LONDON -- Greece is the word that has been scaring the living daylights out of Europe in a week dominated by the ongoing eurozone crisis. After a series of failed attempts to form a coalition government in Athens, there are fresh Greek elections to be held next month.
The overall confusion sent the Athens General Index (INDEX: GD.AT ) sliding further, as it lost another 8% to end at 550.
Spanish debt fears
In Spain, the IBEX 35 (INDEX: ^IBEX ) was driven lower by further falls after Moody's downgraded the credit rating of 16 banks, and it ended the week down 4%, at 6,567. There are growing fears now of a Spanish debt default.

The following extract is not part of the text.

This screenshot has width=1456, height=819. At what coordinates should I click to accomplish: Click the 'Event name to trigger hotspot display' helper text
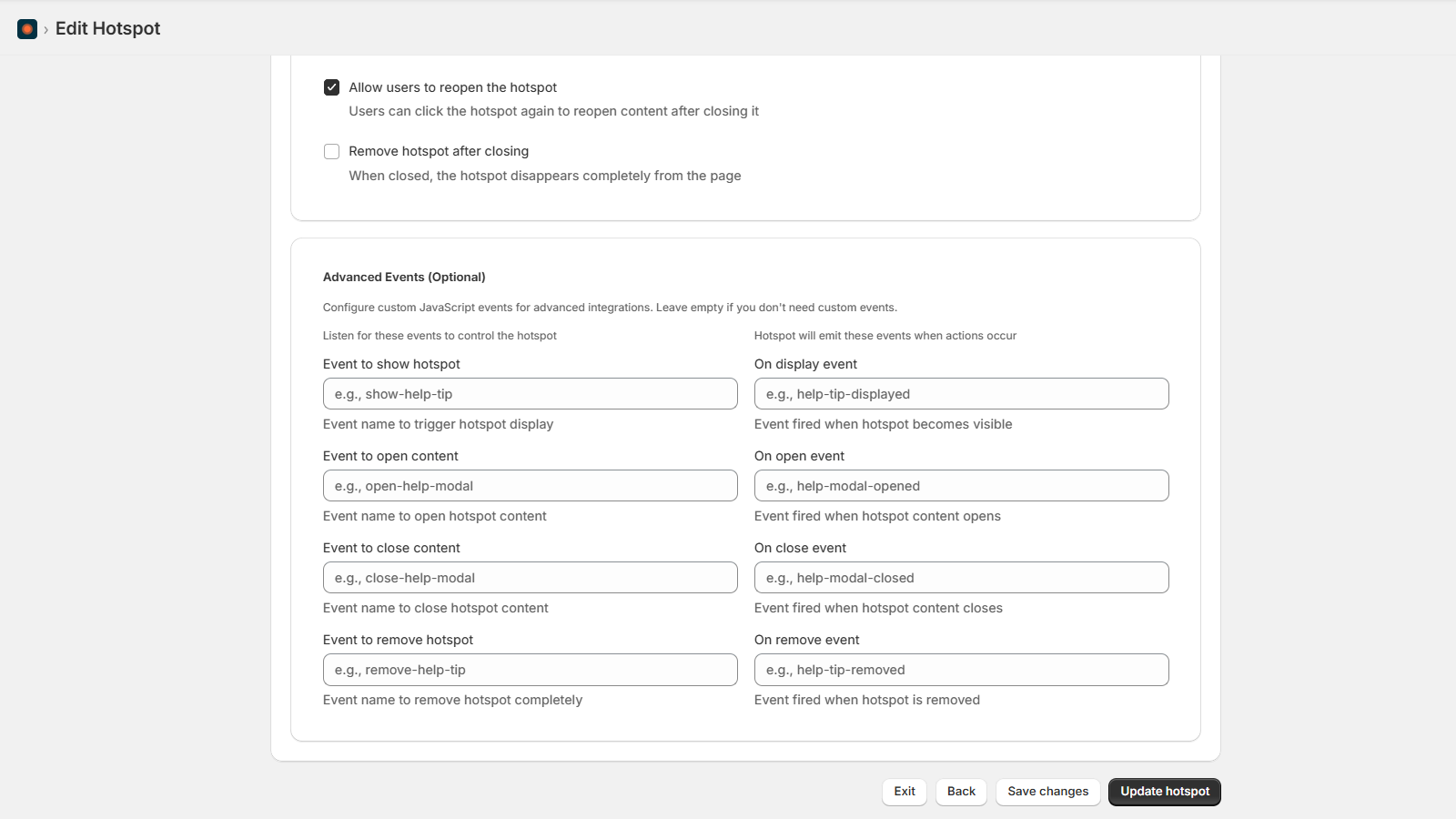click(x=438, y=424)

Bankia, rescued last week, saw its share price slide by a massive 40% to a week low of 1.2 euros, but it rallied to end on 1.8 euros, just 12% down. Others affected by the downgrade included Banco Santander, which lost a modest 2% on the week to close on 4.6 euros.
FTSE crashing again
The contagion spread to London, where the FTSE 100 (INDEX: ^FTSE ) was sent down another 4%, to end the week at 5,268. It was the worst week for the U.K.'s flagship index since August last year and wiped 80 billion pounds off the value of its shares.
Lloyds Banking Group fell 15% on the week to 26 pence, and Barclays, which has avoided any need for a bailout so far, dropped 14% to 178 pence.
We did have a tiny handful of FTSE 100 risers. Security specialist G4S, which will be helping keep the crowds safe at the summer Olympics, announced a strong first quarter coupled with the appointment of ex-Deloitte chief John Connolly as its new chairman. The stock rose 2.5% to 272 pence.
A few miners halted their recent decline, with Randgold Resources putting on 3% to 4,897 pence, and Antofagasta just making positive territory with a 1% recovery to 1,049 pence. Are U.K. miners ripe for buying now, at the bottom of a commodities cycle? They just might be.
But it was a bad week overall for the FTSE, with the index now down more than 11% since its mid-March peak of 5,965.
Not too bad in France
In Paris, the CAC 40 (INDEX: ^FCHI ) fell back, losing 2% to 3,008, despite looking as if new socialist president Francois Hollande is perhaps not going to be rocking the euro boat after all.
But the index was almost totally red, again with banks the big losers. Credit Agricole fell 13% to 3 euros, with BNP Paribas losing 8.5% to 26 euros. Other fallers included Michelin, which fell by 12% to 48 euros.
But big losses in Germany
Things were worse in Germany, which enjoys one of the few prudently run economies in Europe, and the DAX (INDEX: ^GDAXI ) finished the week 3.5% down at 6,271.
In fact, there wasn't a single rise on the German index over the full week, with Commerzbank leading the fallen on an 11% loss to 1.4 euros. But it wasn't just banks, as Bayerische Motoren Werke (better known as BMW) saw its stock fall 9% to 61 euros.